Henderson, although very new to the sport, was no stranger to the tournament format and success there. He cut his MMA teeth in tournaments.  The first two fights of his career were tournament wins at the Brazil Open ‘97, which led to him capturing the Brazil Open 1997 Lightweight Title.  His next two fights were tournament victories culminating in him winning the UFC 17 Middleweight Tournament at UFC: 17 Redemption. These wins combined with his victories at the RINGS tournament had Dan Henderson sitting at 9-0 to start his MMA career, with ALL wins coming in tournaments.

Back then Decision Dan was a highly decorated collegiate and Olympic wrestler (he represented the United States in the 1992 and 1996 Summer Olympics in Greco Roman wrestling) who competed in MMA in part as a way to make some money. He, Randy Couture and Matt Lindland started to lay the groundwork for Team Quest in Oregon. They began cross training with strikers and submission artists to expand their knowledge and develop well rounded skills all aspects of combat sports.

Since that night in February of 2000, the 40 year old Henderson has gone on to create a legacy and solidify himself as one of the greatest and most accomplished mixed martial artists the world has ever seen. By taking his world class wrestling pedigree and his Hulk hands to PRIDE Fighting Championships, he fought his next 18 fights under the PRIDE banner.  The list of opponents (and his victories) is a who’s who of elite mixed martial artists including Wanderlei Silva, Renzo Gracie, Antônio Rodrigo Nogueira, Ricardo Arona, Murilo Rua, Murilo Bustamante, Yuki Kondo and Ryo Chonan.

PRIDE debuted its Bushido Series and Henderson won their first welterweight (183 lb) tournament, defeating Ryo Chonan and Akihiro Gono by knockout, and then defeating Bustamante by split decision in the finals to capture the welterweight title.

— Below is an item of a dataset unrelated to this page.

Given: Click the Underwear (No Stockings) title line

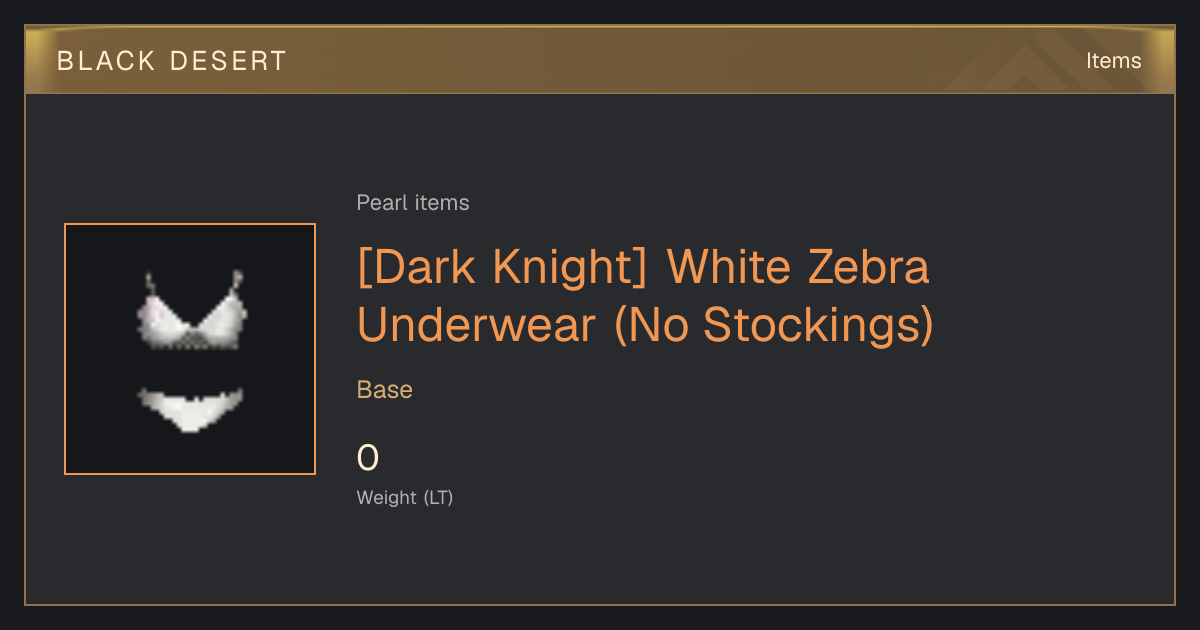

Henderson’s final fight for the PRIDE Organization was a rematch with Wanderlei Silva at Pride 33 in Las Vegas. For the first two rounds Henderson mauled Wanderlei on the ground and even opened up the Axe Murderer. In the third round the fight stayed on the feet and Hendo scored a highlight reel spinning backfist followed shortly thereafter by a left hook that knocked Wanderlei out cold as he fell to the canvas, arms raised, as if is he was riding a roller coaster.  Hendo added a huge right on the ground for good measure. Henderson leaped into his cornermen’s arms as confetti fell from the rafters as Chuck Norris looked on approvingly.  With the knockout over Silva he became the new Middleweight Champion, while still holding his Welterweight title. Henderson became the first fighter to simultaneously hold titles in two different weight classes in a major MMA organization.  Life was good for Dan Henderson. When asked to pick one fight from his career that he is most proud of this is the fight Dan chose. “Wanderlei was at the top of his game, he was the champ and it was a good fight…that one means the most.”

Henderson’s return to the UFC in 2007 was a bit of a letdown, initially. In his first fight back with the organization, after Zuffa’s purchase of PRIDE, he faced the UFC’s light heavyweight champion Quinton “Rampage” Jackson at UFC 75 in what was billed as a unification fight. The closely contested yet lackluster fight saw Henderson impose his will early but Jackson controlled the later rounds and won a five-round unanimous decision to retain his title and gain the PRIDE middleweight title.  No one really knows what has become of that PRIDE middleweight title. The unification of the belts became more of an elimination of the PRIDE belt.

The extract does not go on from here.